Sterling Holds Firm Amid Iran Talks Uncertainty and Volatile Oil Prices
Market Overview and Sterling Performance
By Samuel Indyk
LONDON, June 1 (Reuters) - The British pound was little changed against the dollar on Monday, remaining within its recent narrow range as investors awaited progress on peace talks between the U.S. and Iran.
Geopolitical Tensions and Oil Market Impact
Negotiators from the U.S. and Iran are still working on a deal, but fresh attacks in the Gulf have challenged optimism about the reopening of the Strait of Hormuz, the key oil and gas artery that has been closed to most maritime traffic since the start of the war in February.
Oil Price Volatility
Oil futures jumped on Monday but fell almost 20% last month, the biggest monthly drop since March 2020.
Britain's Energy Exposure
Britain's reliance on energy imports leaves it more exposed than the U.S. to higher fuel costs. While oil prices have fallen in recent weeks, they remain 30% higher than before the war.

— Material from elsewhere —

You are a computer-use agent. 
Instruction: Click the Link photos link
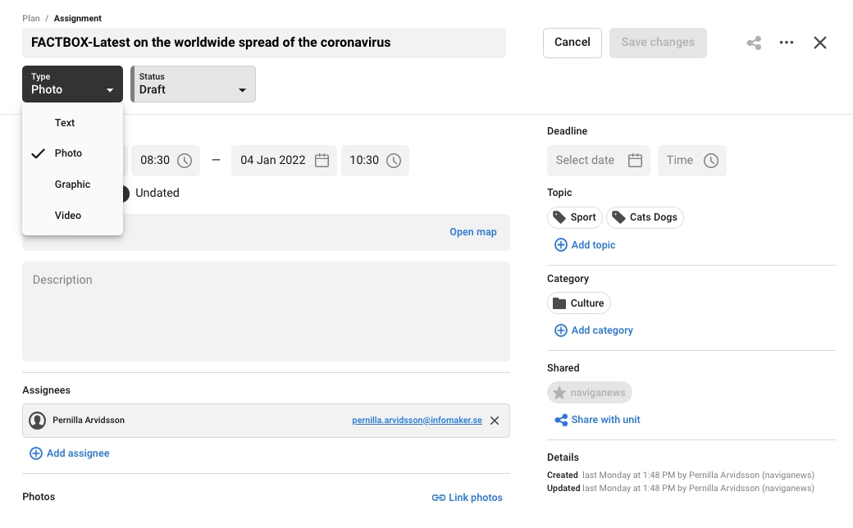pyautogui.click(x=468, y=498)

Sterling's Recent Performance
On Monday, the pound was broadly flat against the dollar at $1.3460. Against the euro it was up 0.1% at 86.56 pence.
Expert Commentary
"The pound has been quite resilient during the war," said Tommy von Brömsen, FX strategist at Handelsbanken.

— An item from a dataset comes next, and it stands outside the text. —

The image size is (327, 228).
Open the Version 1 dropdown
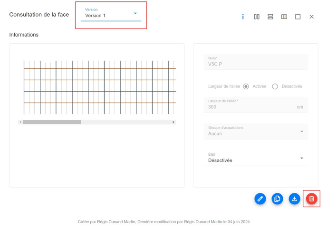(111, 15)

"What has supported the pound is the level of interest rates. Britain has a higher interest rate than most other countries."
Bank of England Policy Outlook
Interest Rate Expectations
Prior to the war, the Bank of England had been expected to lower interest rates twice this year but markets quickly moved to price in rate hikes as investors believed that the BoE would need to take action to combat energy-driven inflation.
Market Pricing for Rate Hikes
Markets are now pricing in about 35 basis points of monetary policy tightening this year, implying one quarter-point hike and around a 40% chance of a second.
Governor's Comments
On Friday, BoE Governor Andrew Bailey said that allowing inflation to run above the central bank's 2% target was justified, signalling there was no need to move quickly with interest rate hikes.